Curtis Anderson, the software architect at Panasas and co-chair of the MLCommons storage working group, recently shed light on data storage’s importance in artificial intelligence and machine learning (AI/ML). He emphasized that the right storage infrastructure is crucial for the effective functioning of AI/ML applications.
The rising influence of AI/ML
AI/ML, at its core, is about pattern recognition. It can revolutionize business processes, enterprise outcomes, and people’s lives. IDC predicts that the global AI market, encompassing software, hardware, and services, will hit $900 billion by 2026, with a CAGR of 18.6% from 2022 to 2026.
As AI/ML adoption increases, IT teams must focus on building and managing an infrastructure that can support these capabilities and scale for future growth. One often underestimated and misunderstood component in this process is the data storage infrastructure necessary for these emerging applications.
Busting four common AI/ML storage myths
Myth 1: AI/ML is Solely About the GPU
While GPUs with high computational power have been instrumental in bringing AI/ML applications and neural networks to life, they are not the only critical component.
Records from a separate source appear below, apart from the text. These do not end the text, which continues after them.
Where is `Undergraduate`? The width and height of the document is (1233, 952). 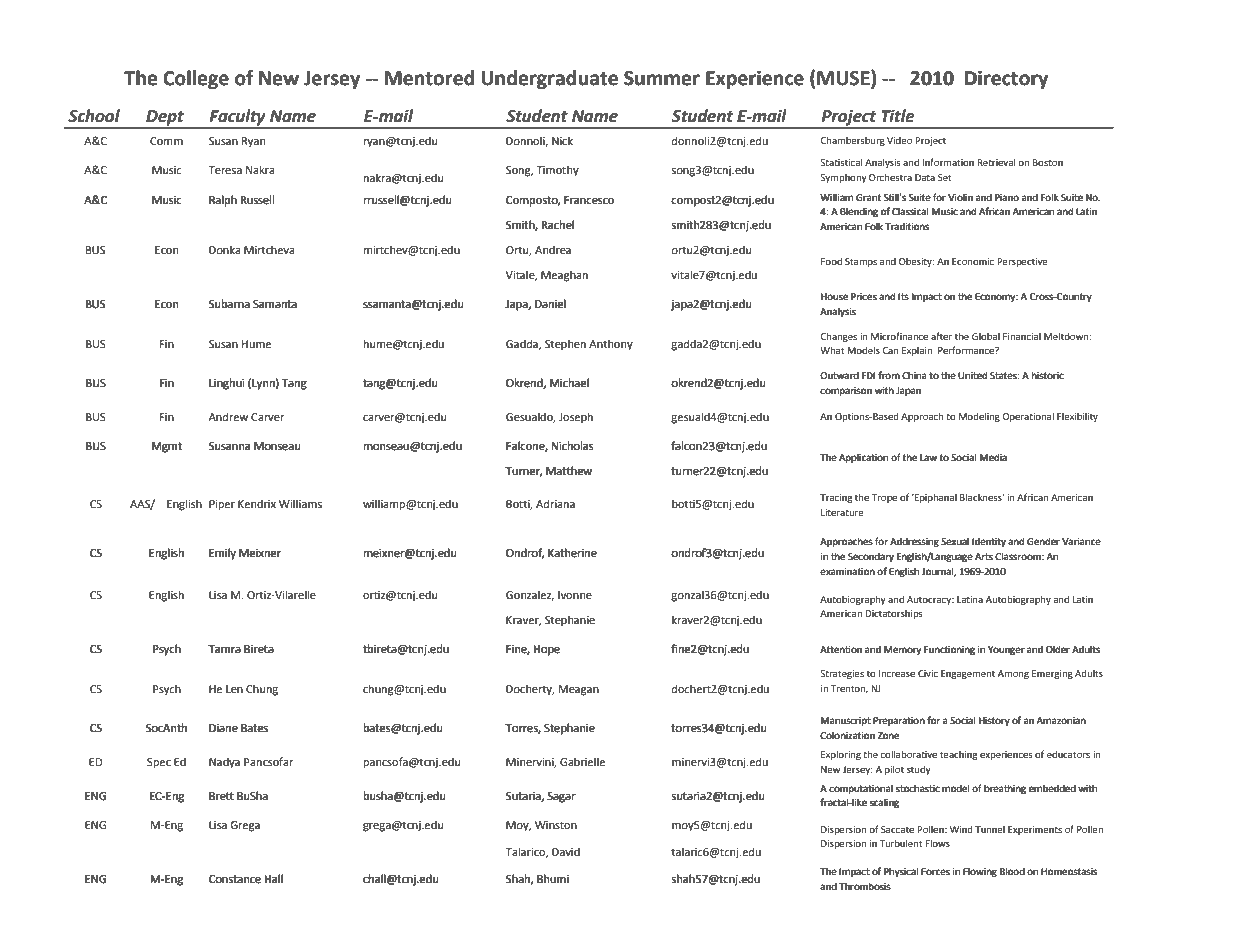
Undergraduate is located at coordinates (549, 79).
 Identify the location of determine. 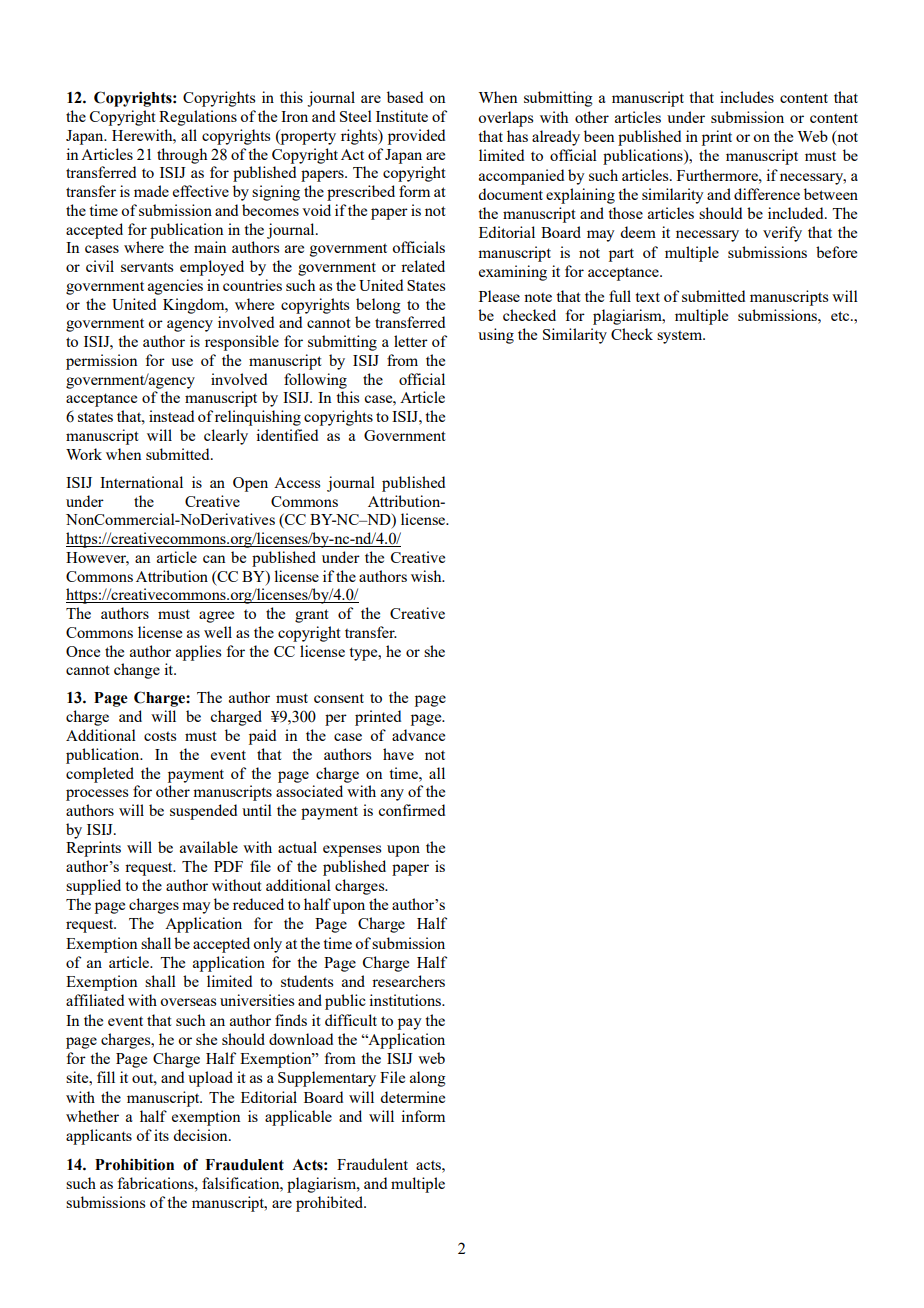
(412, 1097).
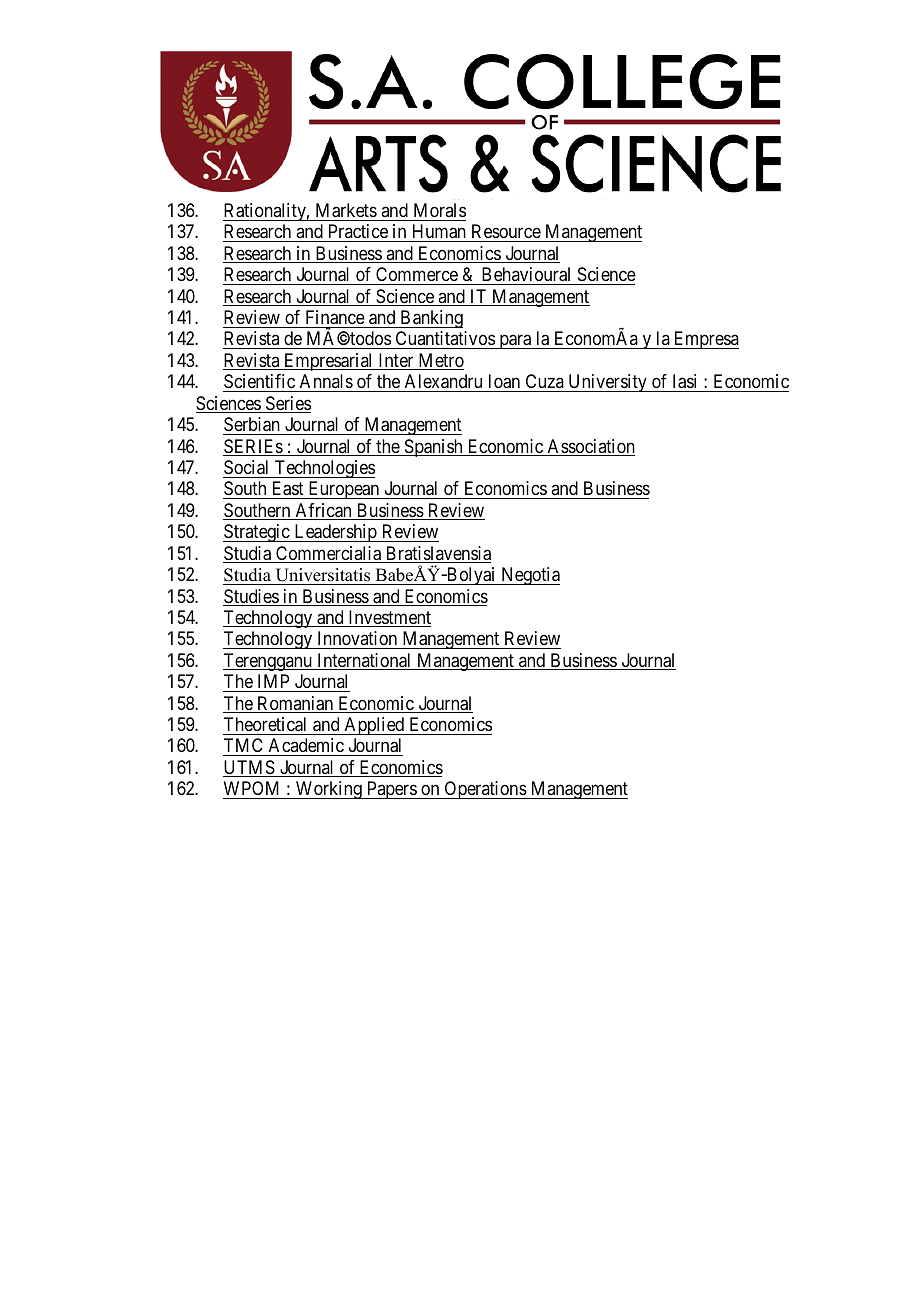 The height and width of the screenshot is (1307, 924). I want to click on Resource, so click(506, 231).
Storage and networking, which ensure data availability for the accelerator, are equally important. The storage and networking infrastructure choice should be as carefully considered as the GPU.
Myth 2: AI/ML necessitates high-IOPs all-flash storage
Contrary to popular belief, AI/ML storage is not just about speed. High IOPs all-flash storage systems may not always be the best choice. The performance of accelerators and AI/ML applications varies, and in some cases, a hybrid system could work just as well as an all-NVMe solution but at a lower cost. Independent benchmarks like MLPerf can guide IT teams in finding the optimal balance between compute accelerators, AI/ML workloads, and storage options.
Myth 3: Storage tiering will cut AI/ML costs
While tiered storage is a common strategy to optimize storage resources and minimize costs, it does not apply to AI/ML applications. In AI/ML, all training data is used in every training run, making all data “hot.” Therefore, AI/ML storage solutions must ensure all data is always available. Moreover, the accuracy of AI/ML workloads improves with the volume of training data, necessitating a storage infrastructure that can scale linearly as data volumes grow.
Myth 4: AI/ML can utilize a dedicated single-use storage system
AI/ML is most valuable when applied to an organization’s core data. For many businesses, AI/ML has moved beyond being an experimental side project and has become integral to their operations. Therefore, these applications must be consolidated into the organization’s core IT infrastructure and storage solution.
AI/ML innovations are expected to drive significant transformations across enterprises, impacting almost every aspect of an organization. According to the Gartner hype cycle, technologies like edge AI, decision intelligence, and deep learning are predicted to reach mainstream adoption in the next two to five years. As organizations embark on their AI/ML journey, the choice of underlying storage infrastructure will play a pivotal role in maximizing the potential of these applications.